5 Things To Remember About Inbound Marketing

Marketing has changed. The old forms of outbound marketing have lost their effectiveness, and a new breed has taken over. Inbound marketing is the process of offering value to a target audience and letting them come to you.

If you plan on staying alive in the modern business environment, you need to start implementing inbound marketing strategies. Because they are almost 5x as effective as outbound strategies per dollar spent, you’d be a fool to ignore them. In fact, if your company is like most, you can’t afford not to.

Starting An Inbound Marketing Campaign Is Essential

Every industry is saturated. It’s the way of the modern economy. There’s always a new angle and a new take worth exploring, and many entrepreneurs realize the barrier to entry in nearly every business has been lowered because of the internet and mobile-device based options.
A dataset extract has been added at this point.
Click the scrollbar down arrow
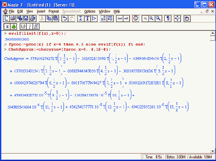 coord(213,151)
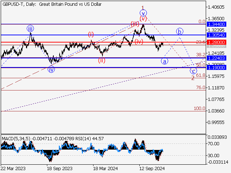Select the red (ii) wave label
Viewport: 231px width, 173px height.
102,60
That means it’s more important than ever to differentiate your business.

Inbound marketing strategies are the key to that. They allow you to share your expertise and personality while focusing on a niche within your industry. By building your online presence in a way that engages your target audience, you create a level of visibility that you otherwise couldn’t in today’s economy.

Inbound Marketing Doesn’t Work Like Outbound

Traditional outbound marketing requires you to spend money to gain a certain number of leads. You find people and force your way into their lives, all so you can pitch them. The goal is to get an immediate sale. When you think about it, it’s kind of a rude way to do business, and most people don’t like it.
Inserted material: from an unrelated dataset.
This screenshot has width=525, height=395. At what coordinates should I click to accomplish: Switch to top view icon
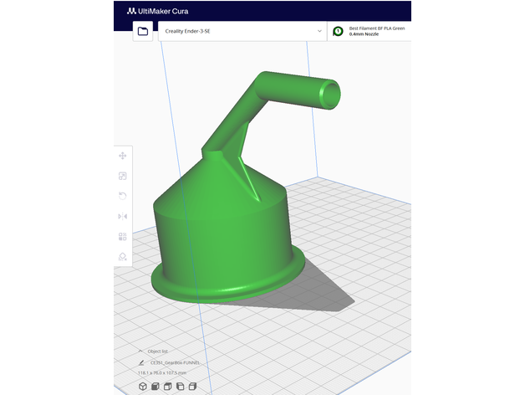point(168,386)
Inbound marketing is quite the opposite. As a passive form of marketing, your content naturally finds its way into your audience’s lives and nurtures their buying process. It builds trust, authority, and loyalty before it asks for a sale. In a way, it’s a little like courtship. It takes time and patience, but usually returns results that make outbound campaigns pale in comparison.

For Your Inbound Marketing To Work, You’ve Got To Remember The Basics

Before you take of on an inbound marketing campaign, you’ve got to understand what it’s going to take to make it work. There are a few important details that, if ignored, will render your strategy useless. Some of it is common sense stuff.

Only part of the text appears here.